El arpa encantada

Orlando había vivido desde su niñez en la pequeña aldea de Las Rosas, a la que se habían mudados por el asedio y la persecución de la que era víctima su familia. Antes de que cumpliera los tres años, sus padres habían descubierto que tenía especiales cualidades para la música. Un día, ellos ocupados, Orlando tomó una vieja arpa que tenían de adorno en el antiguo comedor familiar. Era una reliquia que el padre de María, su madre, había traído de Grecia. El niño la tomó y al instante empezó a tocarla con la destreza de un músico de años, nadie podía creer la forma en la que había llegado a tocar, la maravillosa habilidad que había demostrado en el arte de improvisar, de crear al mismo tiempo que aprendía. Pasaba horas enteras en el jardín tocando para la gente del lugar y para algunos curiosos que habiendo escuchado del niño prodigio, venían de otras aldeas, solo para oírle tocar aquellas hermosas melodías.

La música fue desde su niñez una bendición para él pero, un buen día sus padres tuvieron que vivir el peor momento de sus vidas cuando una vieja horripilante —según la breve descripción que había escuchado— se les apareció una noche exigiendo al niño para ella. María, conocía una mujer que se decía era bruja, recurrió desesperada a ella y luego de hacer un conjuro, la bruja malvada desapareció y jamás había vuelto a aparecer en sus vidas.

Los años transcurrieron en calma, sin mayores preocupaciones, Orlando había aprendido, aconsejado por sus padres, a seguir tocando el arpa que tanto le apasionaba con la mayor de las discreciones. Tenía por esposa a Eugenia una hermosa mujer a la que había conquistado con bellas melodías que componía especialmente para ella. Llevaban varios años casados.

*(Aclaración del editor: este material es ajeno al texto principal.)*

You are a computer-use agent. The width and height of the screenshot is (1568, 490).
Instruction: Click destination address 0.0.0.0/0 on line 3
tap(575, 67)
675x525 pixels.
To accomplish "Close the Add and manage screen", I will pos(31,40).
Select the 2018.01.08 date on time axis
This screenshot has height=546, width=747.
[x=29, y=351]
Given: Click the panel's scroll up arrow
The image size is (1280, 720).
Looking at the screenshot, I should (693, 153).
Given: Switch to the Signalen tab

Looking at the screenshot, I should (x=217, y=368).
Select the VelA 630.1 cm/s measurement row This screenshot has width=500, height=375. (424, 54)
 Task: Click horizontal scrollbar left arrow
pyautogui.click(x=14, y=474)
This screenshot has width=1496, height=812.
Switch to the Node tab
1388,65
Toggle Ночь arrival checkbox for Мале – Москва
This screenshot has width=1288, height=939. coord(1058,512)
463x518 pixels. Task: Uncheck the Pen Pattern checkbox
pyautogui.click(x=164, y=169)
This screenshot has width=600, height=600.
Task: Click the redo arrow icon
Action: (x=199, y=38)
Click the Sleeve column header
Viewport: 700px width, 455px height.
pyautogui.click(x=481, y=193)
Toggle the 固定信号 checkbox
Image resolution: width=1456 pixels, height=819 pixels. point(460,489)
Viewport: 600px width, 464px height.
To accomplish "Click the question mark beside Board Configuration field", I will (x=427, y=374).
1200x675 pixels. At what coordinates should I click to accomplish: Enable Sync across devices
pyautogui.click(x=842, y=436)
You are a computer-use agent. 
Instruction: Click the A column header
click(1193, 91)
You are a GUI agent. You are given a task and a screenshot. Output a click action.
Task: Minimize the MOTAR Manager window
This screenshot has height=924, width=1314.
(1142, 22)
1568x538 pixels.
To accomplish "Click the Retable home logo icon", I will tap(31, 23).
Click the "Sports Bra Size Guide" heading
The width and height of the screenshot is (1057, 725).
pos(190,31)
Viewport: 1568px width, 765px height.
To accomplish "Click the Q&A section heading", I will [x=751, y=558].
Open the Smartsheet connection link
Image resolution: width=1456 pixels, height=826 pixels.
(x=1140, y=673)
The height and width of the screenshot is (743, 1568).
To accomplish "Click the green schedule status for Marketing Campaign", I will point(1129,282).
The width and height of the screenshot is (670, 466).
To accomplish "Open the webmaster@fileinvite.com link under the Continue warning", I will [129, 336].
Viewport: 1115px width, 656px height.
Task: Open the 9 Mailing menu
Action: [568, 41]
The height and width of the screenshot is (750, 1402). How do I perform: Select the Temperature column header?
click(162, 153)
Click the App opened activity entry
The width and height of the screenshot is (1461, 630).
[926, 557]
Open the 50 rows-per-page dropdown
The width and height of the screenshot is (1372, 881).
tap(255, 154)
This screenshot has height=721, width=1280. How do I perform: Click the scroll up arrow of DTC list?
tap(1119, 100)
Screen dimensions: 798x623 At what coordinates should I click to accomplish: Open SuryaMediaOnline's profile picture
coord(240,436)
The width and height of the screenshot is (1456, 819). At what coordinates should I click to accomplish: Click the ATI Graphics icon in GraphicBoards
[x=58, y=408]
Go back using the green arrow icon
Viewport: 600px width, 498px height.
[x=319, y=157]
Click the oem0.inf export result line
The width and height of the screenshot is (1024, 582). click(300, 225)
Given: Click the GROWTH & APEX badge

Una oscura y sombría noche de invierno, Orlando asistió a la aparición más tenebrosa de su vida. En el umbral mismo de su casa, a través del enorme ventanal del comedor, vio a la horripilante mujer que solo lo miraba con una sonrisa monstruosa en su rostro. Supo al instante que era ella, una y otra vez volvió a escuchar la descripción que le habían hecho sus padres desde que era niño. Sus miradas se encontraron y la sensación en su cuerpo fue indescriptible, una mezcla de espanto y abatimiento se apoderaron de él. Sintió en su cabeza el eco de su voz exigiéndole que se marchara con ella. Se negaba rotundamente, a pesar de estar muriendo del miedo. Llamó a la puerta, su mujer atendió sin que él tuviera tiempo de impedírselo. Cuando alcanzó a llegar hasta ella, era demasiado tarde, estaba tendida en el suelo inconsciente a causa de la mordedura de una serpiente que había logrado ver mientras se escurría en el jardín. Llevó las manos a la cabeza sin poder creer aquello que estaba sucediendo.

—¡Esto no puede estar sucediendo! —se decía una y otra vez.

En un instante tuvo a la mujer parada frente suyo. Le dio la oportunidad de salvar a su esposa y le explicó lo que tenía que hacer. Debía bajar a las profundidades de un abismo ultraterreno y convencer a un grupo antiguo de deidades infernales para que la dejaran volver.

Amaba tanto a su mujer que no dudó un instante en aceptar la propuesta. Cerró los ojos con temor y bajó en su búsqueda. Cayó en un túnel negro y sombrío, cayó y cayó hasta que sus pies tocaron la superficie desconocida. Se encontró con aquellas deidades que le había anticipado la bruja y después de lograr conmoverlos con su música, logró que le concedieran la posibilidad de salvar a Eugenia con la sola condición de no intentar mirarla antes del amanecer.

Cerró los ojos nuevamente y en un instante estuvo en su hogar junto a su mujer que dormía reposadamente a su lado. Sintió la tibia compañía, el suave vibrar de su respiración y no pudo resistir el deseo de mirarla antes del momento permitido. La miró. Fue la mirada más hermosa y fugaz de toda su vida. Un brillo fugaz le iluminó la mirada. Sintió felicidad y en unos segundos Eugenia se esfumó de su lado. Orlando vivió el resto de su vida tocando el arpa encantada, recordando con hondo pesar aquel último momento de la existencia que más había amado en su vida y reprochándose, el no haber tenido la suficiente paciencia y fuerza para cumplir con su palabra.